RESTEasy solution
Since RESTEasy interprets the request for you using a servlet, your best bet is to use a servlet filter to set the request character encoding:
public class CharacterEncodingFilter implements javax.servlet.Filter {
// ...
@Override
public void doFilter(ServletRequest request, ServletResponse response,
FilterChain filterChain) throws IOException, ServletException {
request.setCharacterEncoding("UTF-8");
filterChain.doFilter(request, response);
}
}
Reference How to set charset for my web application?
JBoss solution
To ensure that the application server receives the request parameters in the correct encoding from client requests, you have to configure the connector. For JBoss AS (before version 7) change:
<jboss_install>/server/deploy/jbossweb.sar/server.xml
or in other JBoss AS versions:
<jboss_install>/server/(default)/deploy/jboss-web.deployer/server.xml
to set the connector URIEncoding:
<Connector port="8080" URIEncoding="UTF-8" />
Reference JBoss Seam documentation: 16.1 Internationalizing your app.

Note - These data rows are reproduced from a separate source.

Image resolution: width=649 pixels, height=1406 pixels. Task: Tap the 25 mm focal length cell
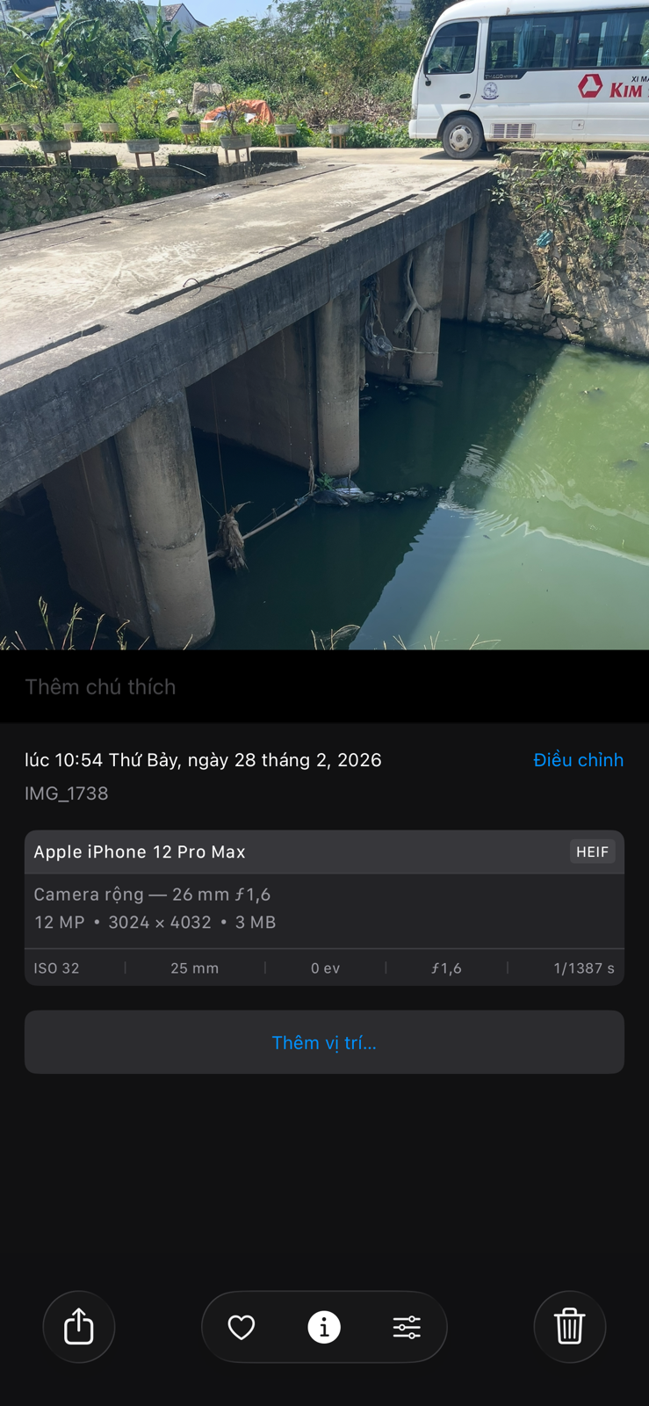click(x=194, y=968)
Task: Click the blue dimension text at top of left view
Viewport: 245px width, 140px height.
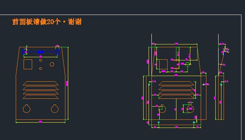Action: click(40, 52)
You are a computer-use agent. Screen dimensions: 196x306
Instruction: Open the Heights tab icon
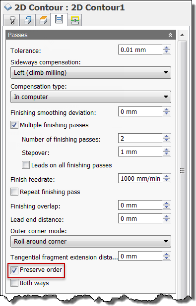click(x=43, y=20)
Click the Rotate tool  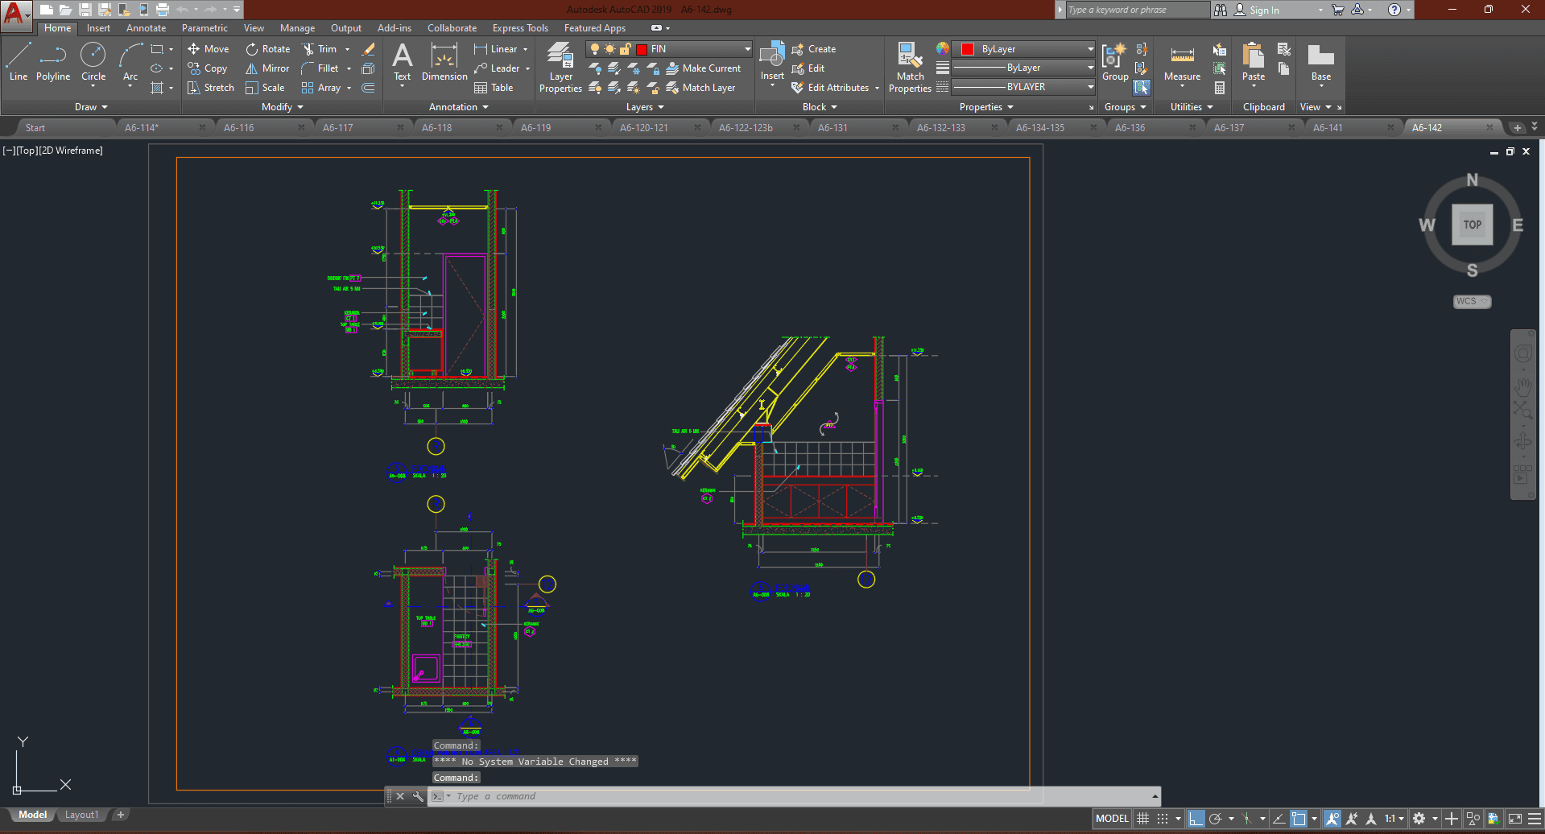(268, 49)
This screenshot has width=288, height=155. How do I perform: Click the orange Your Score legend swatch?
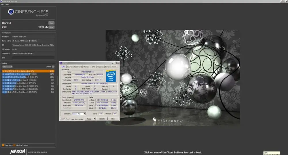point(3,145)
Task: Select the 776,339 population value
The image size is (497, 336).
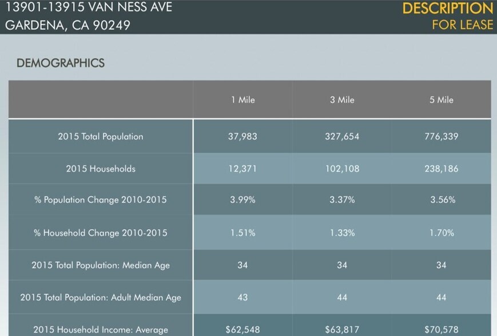Action: click(441, 137)
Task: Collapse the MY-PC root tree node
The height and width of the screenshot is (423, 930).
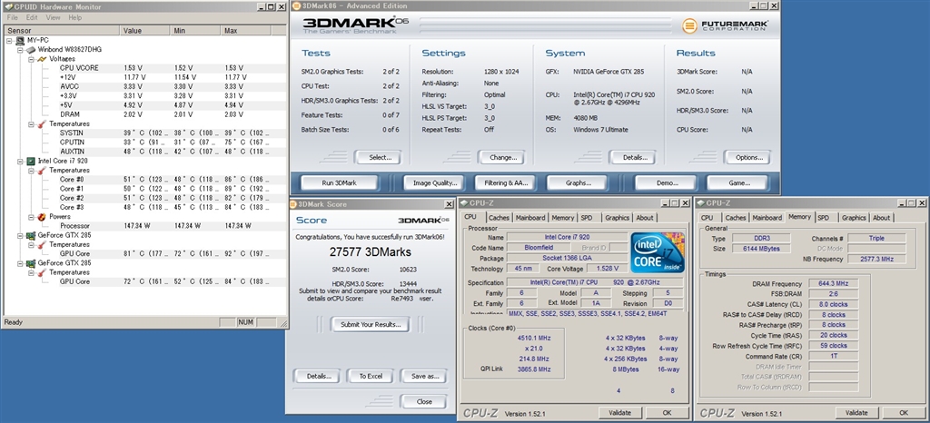Action: click(x=8, y=41)
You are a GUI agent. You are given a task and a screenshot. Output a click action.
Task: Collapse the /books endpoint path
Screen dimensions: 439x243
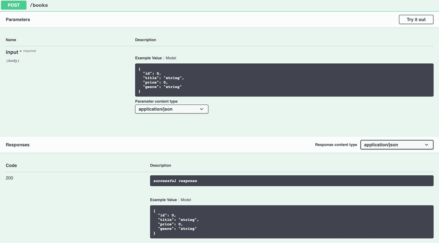point(39,5)
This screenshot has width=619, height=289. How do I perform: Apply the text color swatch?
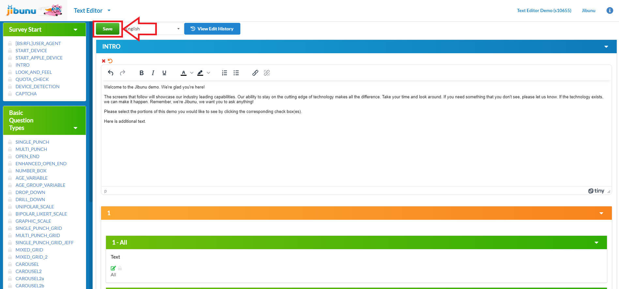point(184,73)
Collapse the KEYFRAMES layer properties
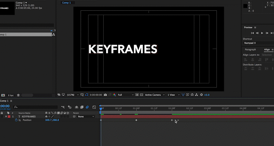Screen dimensions: 274x146 click(6, 117)
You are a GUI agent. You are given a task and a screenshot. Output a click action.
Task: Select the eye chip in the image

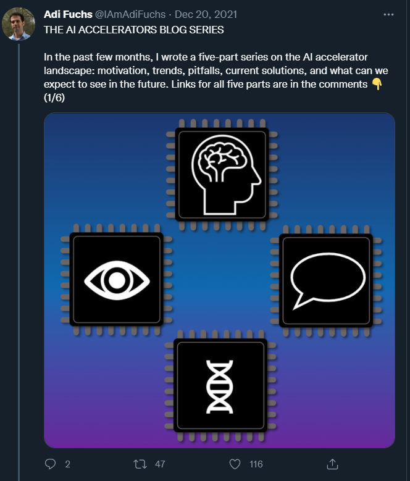pyautogui.click(x=116, y=280)
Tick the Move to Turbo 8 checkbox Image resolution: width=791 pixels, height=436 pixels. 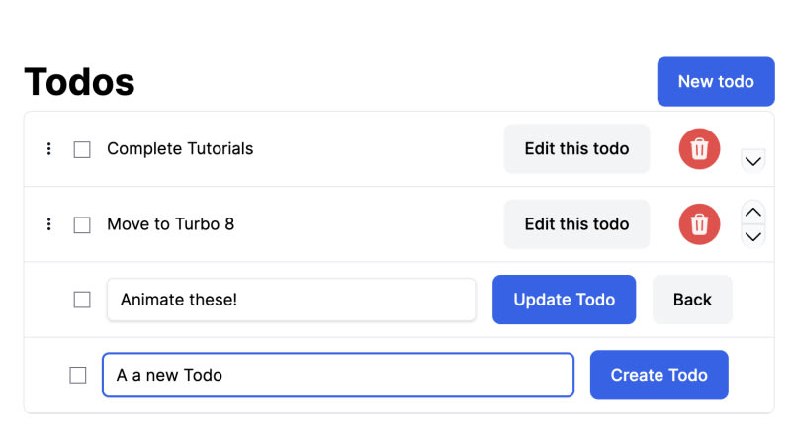pyautogui.click(x=82, y=224)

This configuration is done differently by changing standalone.xml
in JBoss AS 7 and later, as in this answer (also answered in JBossDeveloper forum).
Server independent solution
Since the above is a JBoss dependent solution, my answer would not be complete without providing a server-independent solution.
The most basic is to use a context parameter indicating the character encoding choice for all forms in the application. Setting the context parameter is done in the WEB-INF/web.xml
file.
<context-param>
<param-name>PARAMETER_ENCODING</param-name>
<param-value>UTF-8</param-value>
</context-param>
Then your application can read the context parameter and can set the request character encoding before reading any request parameters. You can set the request encoding in either a Java Servlet or in JSP syntax:
<%
String paramEncoding = application.getInitParameter("PARAMETER_ENCODING");
request.setCharacterEncoding(paramEncoding);
String name = request.getParameter("NAME");
%>
Reference Character Conversions from Browser to Database.
Database involvement
You may still have to set the character encoding of your database, otherwise you can lose information as in this diagram:
Reference Character Conversions from Browser to Database.
Miscellaneous
Additional information at Character encoding JSP -displayed wrong in JSP but not in URL and for Tomcat at HttpServletRequest - setCharacterEncoding seems to do nothing.
You can also set the default encoding for the JVM.
A bug titled "Text responses should default to charset UTF-8" was fixed in RESTEasy version 2.3.7.